"It would have cast a great shadow over some quivering little dinosaur that wouldn't have heard it until it was too late."
Scientists discovered a new species of pterosaur in Australia that, based on its absolutely massive, terrifying jaw, bears shocking resemblance to the mythological creatures known as dragons.
The new species, named Thapunngaka shawi as tribute to discoverer Len Shaw and the extinct language of Australia's indigenous Wanamara First Nations people, is a particularly rare find. Pterosaur bones are more brittle than those of other ancient reptiles, but their existence paints a colorful picture of fantastic ancient diversity during the dinosaur times of ancient Australia, according to research published Monday in the Journal of Vertebrate Paleontology.

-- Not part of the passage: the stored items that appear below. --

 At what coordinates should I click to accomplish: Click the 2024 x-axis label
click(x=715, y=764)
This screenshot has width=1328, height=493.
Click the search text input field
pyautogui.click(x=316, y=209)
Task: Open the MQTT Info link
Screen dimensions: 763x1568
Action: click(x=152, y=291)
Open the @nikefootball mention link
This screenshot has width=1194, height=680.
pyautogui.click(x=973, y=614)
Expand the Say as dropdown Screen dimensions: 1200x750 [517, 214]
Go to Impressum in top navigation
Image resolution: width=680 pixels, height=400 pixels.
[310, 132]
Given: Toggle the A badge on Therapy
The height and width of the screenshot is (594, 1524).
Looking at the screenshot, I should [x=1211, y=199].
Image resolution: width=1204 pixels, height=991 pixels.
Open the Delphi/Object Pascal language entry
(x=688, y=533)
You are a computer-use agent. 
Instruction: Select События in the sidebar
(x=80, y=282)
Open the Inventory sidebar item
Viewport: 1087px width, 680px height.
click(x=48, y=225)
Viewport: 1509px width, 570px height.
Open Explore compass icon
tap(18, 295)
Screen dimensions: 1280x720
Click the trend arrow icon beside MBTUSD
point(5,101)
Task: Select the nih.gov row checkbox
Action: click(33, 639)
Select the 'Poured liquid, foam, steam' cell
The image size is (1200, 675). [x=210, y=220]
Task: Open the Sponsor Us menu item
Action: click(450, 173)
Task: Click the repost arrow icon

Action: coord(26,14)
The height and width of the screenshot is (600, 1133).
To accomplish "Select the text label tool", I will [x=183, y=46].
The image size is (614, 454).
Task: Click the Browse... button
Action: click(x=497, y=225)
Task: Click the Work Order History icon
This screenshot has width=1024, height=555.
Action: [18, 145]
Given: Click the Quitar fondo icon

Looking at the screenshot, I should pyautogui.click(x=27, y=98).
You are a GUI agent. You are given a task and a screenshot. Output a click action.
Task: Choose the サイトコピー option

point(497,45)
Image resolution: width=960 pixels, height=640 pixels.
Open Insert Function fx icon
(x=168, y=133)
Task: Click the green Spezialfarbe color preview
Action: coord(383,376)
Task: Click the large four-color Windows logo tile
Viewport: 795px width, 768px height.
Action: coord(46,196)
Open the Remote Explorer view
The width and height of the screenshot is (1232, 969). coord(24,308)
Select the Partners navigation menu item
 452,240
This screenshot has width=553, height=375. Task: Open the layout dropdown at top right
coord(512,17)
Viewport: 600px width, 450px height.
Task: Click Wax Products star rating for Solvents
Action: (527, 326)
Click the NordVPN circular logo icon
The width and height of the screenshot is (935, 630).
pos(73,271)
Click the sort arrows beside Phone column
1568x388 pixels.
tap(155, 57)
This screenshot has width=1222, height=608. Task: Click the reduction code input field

There's a lot that scientists still don't understand about pterosaurs, CNET reports, especially because so few fossils have been found. But uncovering this new fossil helps explain how the admittedly terrifying creature lived, hunted, and flourished millions of years ago.
The fossil — a massive jawbone — suggests that the Thapunngaka shawi was a ferocious hunter. The 3.2 foot-long jaw likely held as many as 40 huge, sharp teeth. The creature had a wingspan of 22 feet and a neck longer than a giraffe's that it used to balance its humongous head, according to CNET.
"This thing would have been quite savage," study coauthor and University of Queensland School of Biological Sciences PhD student Tim Richards told the site. "It would have cast a great shadow over some quivering little dinosaur that wouldn't have heard it until it was too late."
As far as the dragon comparison goes, some researchers have suggested that dragon myths arose when ancient people stumbled across dinosaur bones.
Finding pterosaur bones is harder than uncovering their dinosaur relatives since they're lighter and more brittle. Only 20 pterosaurs have been found in Australia to date, so each new specimen is immensely valuable for scientists trying to piece together the region's ancient history.
"By world standards, the Australian pterosaur record is poor," Shaw told CNET, "but the discovery of Thapunngaka contributes greatly to our understanding of Australian pterosaur diversity."